Diary of a parson's wife
Making do with God’s plans for us
There seems to have been a quiet revolution of ‘making do and mending’ over the last 12 months, a movement that both responds to caring for God’s creation and resolving dilemmas of access to new products in post-Brexit lockdown. Polly Zipperlen, in her latest article, says that beauty is in the eye of the beholder
The benefits of repairing broken objects has long been popular in our household and, as such, we are both fairly adept at finding renewed life for old paraphernalia. Although a fairly traditional household - Marcus has the DIY tools and I the sewing gadgetry – Marcus’s flair with a needle drew my attention early on in our relationship. He was not so much repairing as removing a logo from a new shirt that he felt detracted from its overall appeal. But it is not only vanity that has honed Marcus’s skills: being stronger than he thinks, he often breaks fragile objects and thus has necessarily become adept at repair-work, - handy when trying to avoid the wrath of the owner (usually me).
I have my own ‘make do and mend’ foibles involving schemes of work for Marcus – these have included re-fashioning a broken shed into a summer house, turning apple-crates into shelves and, at the most extreme, re-chassi-ing a car, whereby every nut and bolt had to be removed before the car could be rebuilt!

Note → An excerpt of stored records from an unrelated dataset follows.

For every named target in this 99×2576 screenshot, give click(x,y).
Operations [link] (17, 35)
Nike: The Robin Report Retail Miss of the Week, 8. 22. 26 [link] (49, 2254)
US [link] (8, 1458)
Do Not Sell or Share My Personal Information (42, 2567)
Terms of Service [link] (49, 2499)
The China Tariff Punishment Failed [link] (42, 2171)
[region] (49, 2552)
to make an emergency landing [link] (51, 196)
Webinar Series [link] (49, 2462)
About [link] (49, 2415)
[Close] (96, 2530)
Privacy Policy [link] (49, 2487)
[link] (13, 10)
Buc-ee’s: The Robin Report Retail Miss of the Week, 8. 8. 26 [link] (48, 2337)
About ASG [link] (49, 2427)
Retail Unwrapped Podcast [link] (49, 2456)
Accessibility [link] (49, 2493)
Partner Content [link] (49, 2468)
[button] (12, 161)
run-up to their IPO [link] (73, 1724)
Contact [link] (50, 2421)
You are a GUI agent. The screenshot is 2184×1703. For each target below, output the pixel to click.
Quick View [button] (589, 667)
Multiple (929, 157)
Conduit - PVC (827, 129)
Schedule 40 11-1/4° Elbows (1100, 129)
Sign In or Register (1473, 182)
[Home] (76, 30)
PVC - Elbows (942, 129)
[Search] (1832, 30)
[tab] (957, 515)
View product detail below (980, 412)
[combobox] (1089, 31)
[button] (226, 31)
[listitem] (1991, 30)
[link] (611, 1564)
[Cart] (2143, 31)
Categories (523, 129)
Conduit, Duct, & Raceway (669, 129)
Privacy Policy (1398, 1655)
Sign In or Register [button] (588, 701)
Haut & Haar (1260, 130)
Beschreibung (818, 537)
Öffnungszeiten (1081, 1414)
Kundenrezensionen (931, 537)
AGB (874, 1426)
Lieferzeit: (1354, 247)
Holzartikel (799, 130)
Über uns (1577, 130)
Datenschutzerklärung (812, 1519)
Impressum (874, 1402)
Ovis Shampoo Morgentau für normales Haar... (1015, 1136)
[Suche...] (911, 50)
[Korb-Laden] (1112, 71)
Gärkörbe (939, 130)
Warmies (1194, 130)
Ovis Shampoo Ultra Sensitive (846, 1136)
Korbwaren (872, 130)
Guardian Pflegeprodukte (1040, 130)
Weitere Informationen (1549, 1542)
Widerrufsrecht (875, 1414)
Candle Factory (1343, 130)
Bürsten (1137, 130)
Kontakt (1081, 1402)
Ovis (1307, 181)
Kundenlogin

Not for the faint-hearted.
The national desire to repair and re-use has spawned a range of media responses, much of which involves incredible reclamation projects as inconceivable as flying to the moon (or flying anywhere at present). But one particular campaign caught my attention - the 100-Day dress project. Arguably a marketing gimmick, the suggestion of wearing the same dress on 100 consecutive days appeals, probably as it involves a legitimate reason to buy a new dress. An on-line community of ‘dress-wearers’ has blossomed offering inspiration and support. However, I am suspicious of the blurb which reflects the current trend for encumbering buyers with responsible consumerism, rather than sharing the burden among commercial and legislative enterprise.
However, I really appreciate a more widespread recognition that re-using and re-purposing objects positively impacts well-being, as well as satisfying natural creativity and (my) consumerist tendencies. This movement has a natural home in Christianity, where spiritual renewal is found through Christ. Jesus loves us ‘warts and all’, just as I love my oldest jeans, beautifully repaired with some of Marcus’s gaffer tape.